The increase in net revenues at the Company's acute care facilities was caused
primarily by an increase in inpatient admissions and an increase in outpatient
activity. Outpatient activity continues to increase as gross outpatient revenues
at the Company's acute care facilities owned in both three month periods ended
September 30, 1999 and 1998 increased 9% during the three month period ended
September 30, 1999, as compared to the comparable prior year quarter, and
comprised 27% of the Company's acute care gross patient revenue in each of the
quarters ended September 30, 1999 and 1998. Gross outpatient revenues at the
Company's acute care facilities owned in both nine month periods ended September
30, 1999 and 1998 increased 11% during the nine month period ended September 30,
1999, as compared to the comparable prior year nine month period, and comprised
26% of the Company's acute care gross patient revenue in each of the nine month
periods ended September 30, 1999 and 1998. The increase in net revenues at the
Company's acute care facilities resulting from increased inpatient and
outpatient volume was partially offset by lower payments from the government
under the Medicare program as a result of The Balanced Budget Act of 1997.

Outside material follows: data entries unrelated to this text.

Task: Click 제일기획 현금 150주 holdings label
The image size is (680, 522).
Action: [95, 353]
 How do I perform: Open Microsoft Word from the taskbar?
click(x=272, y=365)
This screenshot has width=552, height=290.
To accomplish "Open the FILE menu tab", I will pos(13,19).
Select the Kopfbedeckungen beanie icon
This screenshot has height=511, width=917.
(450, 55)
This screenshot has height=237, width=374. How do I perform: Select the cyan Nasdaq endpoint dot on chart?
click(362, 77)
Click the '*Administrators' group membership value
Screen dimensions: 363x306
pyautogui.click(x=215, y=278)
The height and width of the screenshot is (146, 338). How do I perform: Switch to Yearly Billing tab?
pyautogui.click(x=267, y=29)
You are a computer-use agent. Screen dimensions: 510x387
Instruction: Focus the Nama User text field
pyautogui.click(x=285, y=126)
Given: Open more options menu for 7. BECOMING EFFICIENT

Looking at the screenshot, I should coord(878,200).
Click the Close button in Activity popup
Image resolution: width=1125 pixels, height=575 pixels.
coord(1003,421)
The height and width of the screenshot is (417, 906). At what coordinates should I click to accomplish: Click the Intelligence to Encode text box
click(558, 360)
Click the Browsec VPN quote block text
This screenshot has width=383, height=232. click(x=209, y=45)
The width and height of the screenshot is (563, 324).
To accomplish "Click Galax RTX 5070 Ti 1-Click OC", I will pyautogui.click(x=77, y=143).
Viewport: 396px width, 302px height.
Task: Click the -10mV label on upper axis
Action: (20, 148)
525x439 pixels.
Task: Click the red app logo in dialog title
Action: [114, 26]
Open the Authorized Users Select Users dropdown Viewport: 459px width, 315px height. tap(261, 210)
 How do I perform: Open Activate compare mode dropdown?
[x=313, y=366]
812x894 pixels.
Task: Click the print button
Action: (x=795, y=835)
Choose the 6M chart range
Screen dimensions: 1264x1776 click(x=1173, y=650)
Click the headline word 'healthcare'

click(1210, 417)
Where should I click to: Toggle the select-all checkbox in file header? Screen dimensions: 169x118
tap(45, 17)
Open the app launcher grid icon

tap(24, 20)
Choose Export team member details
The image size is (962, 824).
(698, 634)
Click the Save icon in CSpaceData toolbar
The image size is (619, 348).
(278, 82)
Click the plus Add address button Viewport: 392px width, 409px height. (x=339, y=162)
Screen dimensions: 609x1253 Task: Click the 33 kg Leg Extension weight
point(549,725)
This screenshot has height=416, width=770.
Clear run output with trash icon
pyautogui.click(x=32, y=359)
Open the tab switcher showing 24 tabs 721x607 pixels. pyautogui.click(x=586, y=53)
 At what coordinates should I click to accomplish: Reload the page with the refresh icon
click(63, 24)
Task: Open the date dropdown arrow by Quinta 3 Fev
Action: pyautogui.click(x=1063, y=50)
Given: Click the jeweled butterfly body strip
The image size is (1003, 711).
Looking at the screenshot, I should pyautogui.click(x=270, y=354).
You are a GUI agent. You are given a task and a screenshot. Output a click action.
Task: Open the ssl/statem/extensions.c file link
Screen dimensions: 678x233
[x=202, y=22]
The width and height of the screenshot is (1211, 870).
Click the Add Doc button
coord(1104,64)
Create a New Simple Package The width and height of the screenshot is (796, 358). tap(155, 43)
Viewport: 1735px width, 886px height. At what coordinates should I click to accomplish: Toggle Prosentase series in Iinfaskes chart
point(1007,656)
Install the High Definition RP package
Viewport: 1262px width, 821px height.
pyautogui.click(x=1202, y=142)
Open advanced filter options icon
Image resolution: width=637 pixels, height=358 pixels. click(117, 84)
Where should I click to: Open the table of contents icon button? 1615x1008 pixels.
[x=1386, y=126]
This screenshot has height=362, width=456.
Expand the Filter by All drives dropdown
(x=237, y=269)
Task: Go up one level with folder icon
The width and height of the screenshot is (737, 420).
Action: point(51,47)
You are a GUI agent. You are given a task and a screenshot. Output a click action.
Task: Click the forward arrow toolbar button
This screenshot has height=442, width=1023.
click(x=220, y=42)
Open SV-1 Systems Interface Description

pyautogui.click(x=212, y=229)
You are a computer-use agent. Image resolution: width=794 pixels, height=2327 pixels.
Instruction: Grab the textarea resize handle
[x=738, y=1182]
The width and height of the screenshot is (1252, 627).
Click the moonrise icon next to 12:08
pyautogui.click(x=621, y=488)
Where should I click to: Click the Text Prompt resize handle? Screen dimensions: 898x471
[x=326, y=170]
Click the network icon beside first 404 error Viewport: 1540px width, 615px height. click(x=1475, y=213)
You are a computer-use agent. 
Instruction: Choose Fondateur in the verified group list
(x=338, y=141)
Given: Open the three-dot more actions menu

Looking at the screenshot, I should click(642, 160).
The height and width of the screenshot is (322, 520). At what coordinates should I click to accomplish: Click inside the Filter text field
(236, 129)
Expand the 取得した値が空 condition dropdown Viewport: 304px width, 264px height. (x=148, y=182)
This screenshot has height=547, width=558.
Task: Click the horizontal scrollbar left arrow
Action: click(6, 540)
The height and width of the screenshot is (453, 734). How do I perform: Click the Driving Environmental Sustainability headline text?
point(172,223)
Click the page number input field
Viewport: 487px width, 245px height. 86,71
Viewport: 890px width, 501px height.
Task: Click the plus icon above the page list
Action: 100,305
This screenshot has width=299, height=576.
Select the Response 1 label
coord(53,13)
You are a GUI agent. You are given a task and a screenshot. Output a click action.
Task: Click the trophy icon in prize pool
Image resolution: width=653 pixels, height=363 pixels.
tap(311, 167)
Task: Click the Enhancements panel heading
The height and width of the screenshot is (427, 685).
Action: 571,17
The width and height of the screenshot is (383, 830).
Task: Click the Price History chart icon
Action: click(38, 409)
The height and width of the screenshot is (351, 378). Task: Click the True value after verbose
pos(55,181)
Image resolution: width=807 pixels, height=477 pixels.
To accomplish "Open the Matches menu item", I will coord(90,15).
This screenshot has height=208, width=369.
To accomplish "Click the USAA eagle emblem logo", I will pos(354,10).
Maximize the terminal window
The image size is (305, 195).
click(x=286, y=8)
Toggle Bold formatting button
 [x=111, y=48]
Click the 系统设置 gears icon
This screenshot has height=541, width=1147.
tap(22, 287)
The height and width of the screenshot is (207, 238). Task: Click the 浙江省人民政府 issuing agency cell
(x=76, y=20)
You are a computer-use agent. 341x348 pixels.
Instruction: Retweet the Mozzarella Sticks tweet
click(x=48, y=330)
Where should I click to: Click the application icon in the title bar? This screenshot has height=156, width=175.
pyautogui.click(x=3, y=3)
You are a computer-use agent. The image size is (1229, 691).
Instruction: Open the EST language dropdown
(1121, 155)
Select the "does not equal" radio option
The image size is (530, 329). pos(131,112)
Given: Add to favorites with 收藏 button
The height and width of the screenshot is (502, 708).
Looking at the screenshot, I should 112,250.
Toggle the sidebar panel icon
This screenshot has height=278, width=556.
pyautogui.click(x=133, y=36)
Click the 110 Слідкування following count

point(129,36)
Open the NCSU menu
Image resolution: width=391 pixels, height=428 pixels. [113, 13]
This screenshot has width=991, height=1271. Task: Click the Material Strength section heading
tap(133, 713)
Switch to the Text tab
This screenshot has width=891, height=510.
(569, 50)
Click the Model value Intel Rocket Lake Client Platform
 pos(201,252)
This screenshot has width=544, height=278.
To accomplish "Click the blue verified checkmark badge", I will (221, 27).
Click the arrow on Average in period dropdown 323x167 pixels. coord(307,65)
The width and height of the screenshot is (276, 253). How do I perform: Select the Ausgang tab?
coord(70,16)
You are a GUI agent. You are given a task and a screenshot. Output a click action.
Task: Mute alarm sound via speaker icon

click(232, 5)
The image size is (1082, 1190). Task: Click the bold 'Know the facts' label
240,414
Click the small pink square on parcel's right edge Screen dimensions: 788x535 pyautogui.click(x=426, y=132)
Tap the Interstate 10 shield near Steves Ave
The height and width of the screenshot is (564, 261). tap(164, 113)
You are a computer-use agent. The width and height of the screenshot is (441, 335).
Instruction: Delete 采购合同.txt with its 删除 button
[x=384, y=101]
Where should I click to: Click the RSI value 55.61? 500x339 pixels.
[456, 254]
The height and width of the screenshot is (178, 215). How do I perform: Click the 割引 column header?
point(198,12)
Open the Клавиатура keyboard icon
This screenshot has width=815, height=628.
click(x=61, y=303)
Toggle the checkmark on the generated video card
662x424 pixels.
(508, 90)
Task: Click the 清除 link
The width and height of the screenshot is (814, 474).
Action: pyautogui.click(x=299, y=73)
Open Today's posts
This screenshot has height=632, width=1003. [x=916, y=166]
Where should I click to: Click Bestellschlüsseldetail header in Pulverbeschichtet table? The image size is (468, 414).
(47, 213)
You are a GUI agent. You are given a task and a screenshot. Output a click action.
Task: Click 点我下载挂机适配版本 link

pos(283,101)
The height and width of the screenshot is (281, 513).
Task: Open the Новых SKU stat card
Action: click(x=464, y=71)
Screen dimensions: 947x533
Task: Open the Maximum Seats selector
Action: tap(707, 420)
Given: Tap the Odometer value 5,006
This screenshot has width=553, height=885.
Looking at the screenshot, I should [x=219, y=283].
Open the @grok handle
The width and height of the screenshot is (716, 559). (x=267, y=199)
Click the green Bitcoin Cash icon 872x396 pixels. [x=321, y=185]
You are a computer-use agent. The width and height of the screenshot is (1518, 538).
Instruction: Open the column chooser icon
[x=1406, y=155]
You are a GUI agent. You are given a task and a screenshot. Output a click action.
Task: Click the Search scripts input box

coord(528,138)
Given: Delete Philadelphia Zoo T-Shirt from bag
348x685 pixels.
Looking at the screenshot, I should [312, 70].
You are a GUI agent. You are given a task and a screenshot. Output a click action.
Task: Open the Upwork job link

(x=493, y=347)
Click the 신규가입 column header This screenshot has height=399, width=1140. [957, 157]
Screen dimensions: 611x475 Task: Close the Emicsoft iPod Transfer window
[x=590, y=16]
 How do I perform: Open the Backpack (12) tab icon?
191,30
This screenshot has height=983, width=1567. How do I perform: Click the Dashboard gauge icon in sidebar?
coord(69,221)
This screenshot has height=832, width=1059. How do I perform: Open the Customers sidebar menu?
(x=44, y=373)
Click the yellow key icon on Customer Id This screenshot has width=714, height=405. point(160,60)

The increase in outpatient revenues is primarily the result of advances in
medical technologies and pharmaceutical improvements, which allow more services
to be provided on an outpatient basis, and increased pressure from Medicare,
Medicaid, managed care companies and other insurers to reduce hospital stays and
provide services, where possible, on a less expensive outpatient basis. The
hospital industry in the United States as well as the Company's acute care
facilities continue to have significant unused capacity which has created
substantial competition for patients. Inpatient utilization continues to be
negatively affected by payor-required, pre-admission authorization and by payor
pressure to maximize outpatient and alternative healthcare delivery services for
less acutely ill patients. The Company expects the increased competition,
admission constraints and payor pressures to continue. The Company's ability to
maintain or increase its operating margins is dependent upon its ability to
successfully respond to these trends as well as reductions in spending on
governmental health care programs.
Earnings before interest, income taxes, depreciation, amortization and lease and
rental expense (before deducting minority interests in earnings of consolidated
entities) ("EBITDAR") at the Company's acute care facilities decreased to $60
million for the three months ended September 30, 1999 from
Page Ten of Seventeen Pages
11
$71 million in the comparable prior year quarter and remained unchanged at $237
million for both nine month periods ended September 30, 1999 and 1998. Operating
margins at the Company's acute care facilities were 14.9% and 18.6% during the
three month periods ended September 30, 1999 and 1998, respectively, and 18.7%
and 20.2% during the nine month periods ended September 30, 1999 and 1998,
respectively.
During the 1999 third quarter the Company's acute care division experienced
earnings pressure due to government reimbursement reductions, continued
increases in the provision for doubtful accounts and weakened operating
performance at facilities in Las Vegas, Nevada and Amarillo, Texas. As a
percentage of acute care net revenues, the provision for doubtful accounts for
the Company's acute care facilities was 10.1% and 7.1% for the three months
ended September 30, 1999 and 1998, respectively, and 9.2% and 7.7% for the nine
months ended September 30, 1999 and 1998, respectively. The increase in bad debt
expense as a percentage of net revenues was due to: (i) a reduction in the
reimbursement for Medicare bad debts as mandated by The Balanced Budget Act of
1997; (ii) continued delays in payments from health maintenance organizations;
(iii) an increase in the number of uninsured patients seeking treatment at the
Company's facilities, and; (iv) billing and collection issues related to the
Company's Las Vegas facilities. The operating performance at the Company's
facility in Amarillo, Texas has been negatively impacted by reduced level of
business in a few high margin services and higher than anticipated indigent care
costs. The Company will continue to allocate additional resources devoted to
addressing the operational issues at its facilities in Las Vegas and Amarillo.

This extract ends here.